Bedenen ve ruhen kaçışlarımızın aslında bizi yalnızlaştırmadığını biliyoruz ne kadar uzağa gitsek de aslında kendimizden bir adım uzaklaşamıyoruz.

Gün doğuyor, gece oluyor bu doğal yaşam döngüsünün içine neler sığdırabileceğimiz elbette bizim elimizde.

Kimimiz bir derin suyun dibinden boğulma korkusu.

Kimimiz bir beyaz papatya bahçesinde bahçıvan olanlardanız.

En nihayetinde bütün olumsuzluklarla başa çıkması gereken kendimizden başka kimse değildir.

Tıpkı “kasabın et, koyunun can derdi” gibi bir hayat, bu hayatta mücadelesi uğruna verilen azmin veya teslimiyetin baş rolünde kendimiz dışında kimse yoktur.

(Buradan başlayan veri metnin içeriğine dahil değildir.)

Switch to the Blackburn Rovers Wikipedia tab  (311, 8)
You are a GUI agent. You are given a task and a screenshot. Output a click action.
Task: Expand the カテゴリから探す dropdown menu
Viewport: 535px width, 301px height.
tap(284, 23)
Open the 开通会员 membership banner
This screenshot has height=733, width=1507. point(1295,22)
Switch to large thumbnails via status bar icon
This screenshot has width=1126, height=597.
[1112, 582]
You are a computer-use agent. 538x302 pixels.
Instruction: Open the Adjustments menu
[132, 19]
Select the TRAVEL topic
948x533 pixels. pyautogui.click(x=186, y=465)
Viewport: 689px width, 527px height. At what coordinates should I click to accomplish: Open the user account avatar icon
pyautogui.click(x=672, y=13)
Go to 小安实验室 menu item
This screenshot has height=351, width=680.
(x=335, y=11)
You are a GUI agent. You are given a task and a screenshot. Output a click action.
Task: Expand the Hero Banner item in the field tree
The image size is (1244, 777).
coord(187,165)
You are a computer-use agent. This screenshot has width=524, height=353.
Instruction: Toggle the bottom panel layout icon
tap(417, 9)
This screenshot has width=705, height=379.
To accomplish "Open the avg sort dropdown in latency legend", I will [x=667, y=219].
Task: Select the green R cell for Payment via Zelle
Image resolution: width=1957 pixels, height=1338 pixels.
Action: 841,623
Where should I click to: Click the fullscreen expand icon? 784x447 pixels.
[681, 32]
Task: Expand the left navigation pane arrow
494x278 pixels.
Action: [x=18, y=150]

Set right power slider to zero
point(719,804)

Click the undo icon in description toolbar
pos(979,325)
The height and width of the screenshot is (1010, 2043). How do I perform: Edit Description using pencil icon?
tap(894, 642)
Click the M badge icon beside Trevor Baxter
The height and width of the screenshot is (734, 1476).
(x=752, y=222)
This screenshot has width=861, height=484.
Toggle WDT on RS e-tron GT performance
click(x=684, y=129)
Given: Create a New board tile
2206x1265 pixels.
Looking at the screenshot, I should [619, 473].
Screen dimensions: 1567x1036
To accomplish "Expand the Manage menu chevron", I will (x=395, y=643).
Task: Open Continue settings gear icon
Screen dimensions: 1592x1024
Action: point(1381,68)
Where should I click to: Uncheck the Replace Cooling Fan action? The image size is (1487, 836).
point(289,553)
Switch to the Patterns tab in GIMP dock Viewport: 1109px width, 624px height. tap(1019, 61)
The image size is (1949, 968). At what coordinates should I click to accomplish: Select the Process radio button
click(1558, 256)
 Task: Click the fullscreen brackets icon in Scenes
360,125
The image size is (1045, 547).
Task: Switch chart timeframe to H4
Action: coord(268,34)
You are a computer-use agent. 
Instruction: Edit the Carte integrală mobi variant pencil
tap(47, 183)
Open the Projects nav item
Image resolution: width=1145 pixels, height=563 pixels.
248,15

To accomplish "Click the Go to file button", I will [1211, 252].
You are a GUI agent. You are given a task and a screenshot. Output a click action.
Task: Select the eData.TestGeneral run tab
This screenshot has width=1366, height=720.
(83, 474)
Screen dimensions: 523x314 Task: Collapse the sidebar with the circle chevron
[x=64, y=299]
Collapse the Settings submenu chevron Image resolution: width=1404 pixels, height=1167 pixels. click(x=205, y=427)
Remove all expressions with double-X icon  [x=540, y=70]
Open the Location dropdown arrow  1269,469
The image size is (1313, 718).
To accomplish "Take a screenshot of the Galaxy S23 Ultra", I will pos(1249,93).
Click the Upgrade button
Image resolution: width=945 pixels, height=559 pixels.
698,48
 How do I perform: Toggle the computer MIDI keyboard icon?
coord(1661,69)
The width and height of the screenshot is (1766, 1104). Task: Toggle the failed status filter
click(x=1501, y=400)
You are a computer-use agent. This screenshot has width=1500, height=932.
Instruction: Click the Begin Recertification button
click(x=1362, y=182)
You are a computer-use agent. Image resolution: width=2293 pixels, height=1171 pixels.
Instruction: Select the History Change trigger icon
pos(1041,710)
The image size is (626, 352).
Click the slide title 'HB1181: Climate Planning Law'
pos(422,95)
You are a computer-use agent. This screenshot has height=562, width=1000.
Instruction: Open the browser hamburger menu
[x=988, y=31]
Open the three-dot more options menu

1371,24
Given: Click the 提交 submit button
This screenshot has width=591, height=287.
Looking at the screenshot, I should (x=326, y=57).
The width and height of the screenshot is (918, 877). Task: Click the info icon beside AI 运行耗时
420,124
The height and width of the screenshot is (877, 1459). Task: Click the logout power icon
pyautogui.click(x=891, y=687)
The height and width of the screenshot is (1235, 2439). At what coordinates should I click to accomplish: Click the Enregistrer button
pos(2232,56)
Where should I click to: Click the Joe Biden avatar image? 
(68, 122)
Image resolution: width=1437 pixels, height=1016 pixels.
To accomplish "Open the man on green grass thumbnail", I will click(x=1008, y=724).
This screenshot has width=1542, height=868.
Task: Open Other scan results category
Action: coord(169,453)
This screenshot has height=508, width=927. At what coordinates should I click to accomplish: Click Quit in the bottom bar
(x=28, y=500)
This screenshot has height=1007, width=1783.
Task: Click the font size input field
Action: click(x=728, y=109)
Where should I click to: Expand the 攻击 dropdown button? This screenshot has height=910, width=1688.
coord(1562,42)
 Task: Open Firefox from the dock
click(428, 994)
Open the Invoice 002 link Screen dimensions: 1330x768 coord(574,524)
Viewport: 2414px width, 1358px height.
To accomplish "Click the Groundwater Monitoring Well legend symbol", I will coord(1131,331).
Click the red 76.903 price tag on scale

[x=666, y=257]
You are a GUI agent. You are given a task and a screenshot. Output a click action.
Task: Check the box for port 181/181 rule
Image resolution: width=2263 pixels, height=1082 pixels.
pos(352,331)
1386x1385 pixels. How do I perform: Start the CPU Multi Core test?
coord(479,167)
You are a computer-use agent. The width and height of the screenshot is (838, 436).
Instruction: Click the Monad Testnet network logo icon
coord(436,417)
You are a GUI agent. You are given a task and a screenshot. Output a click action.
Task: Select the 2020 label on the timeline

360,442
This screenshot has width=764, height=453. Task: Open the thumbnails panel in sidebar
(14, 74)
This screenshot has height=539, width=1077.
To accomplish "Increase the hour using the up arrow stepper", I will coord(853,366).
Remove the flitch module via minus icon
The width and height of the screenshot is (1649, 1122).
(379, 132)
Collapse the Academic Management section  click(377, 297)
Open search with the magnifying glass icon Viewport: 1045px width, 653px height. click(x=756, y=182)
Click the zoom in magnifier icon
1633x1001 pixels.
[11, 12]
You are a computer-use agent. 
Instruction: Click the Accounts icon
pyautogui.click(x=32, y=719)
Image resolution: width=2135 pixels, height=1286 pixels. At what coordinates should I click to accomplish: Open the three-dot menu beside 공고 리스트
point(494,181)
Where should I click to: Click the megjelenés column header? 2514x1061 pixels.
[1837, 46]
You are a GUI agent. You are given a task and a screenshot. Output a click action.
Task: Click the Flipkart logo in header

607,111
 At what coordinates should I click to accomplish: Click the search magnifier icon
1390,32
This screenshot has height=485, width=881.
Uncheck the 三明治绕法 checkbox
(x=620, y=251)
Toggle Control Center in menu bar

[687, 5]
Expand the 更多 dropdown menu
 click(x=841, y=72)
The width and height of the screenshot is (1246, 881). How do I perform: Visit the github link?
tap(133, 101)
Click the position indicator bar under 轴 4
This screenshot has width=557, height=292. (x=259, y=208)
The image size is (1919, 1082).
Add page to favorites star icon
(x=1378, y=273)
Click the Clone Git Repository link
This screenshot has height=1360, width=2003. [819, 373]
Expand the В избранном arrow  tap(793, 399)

Işıkları kapatalım veya göz perdelerini indirelim düşünelim derin ve sessiz düşünelim.

Işıkları açalım ya da göz perdelerimizi, kaç bininci seferde değişimi fark ederiz bilmiyorken kendi meditasyonumuzu kendimiz için kendimiz yapalım.

Toplumsal olarak nitelik kazanmış bir olgudan kısaca bahsetmek gerekirse bizler. Bir başkasının mutluluğundan aslında bir başkasını mutlu etme düşüncesinden bir an olsun soyutlanıp kendi iç dünyamıza yolculuk başlatmalıyız.

Herkesin gördüğünü farklı görmeye başlamanız dileklerimle kendiniz olacağınız yeni bir başlangıçları bulmanız ve yeni yazıda tekrar buluşmak dileklerimle

Kendinizi kendinizde bulacağınız yeni haftalara hoşça kalın.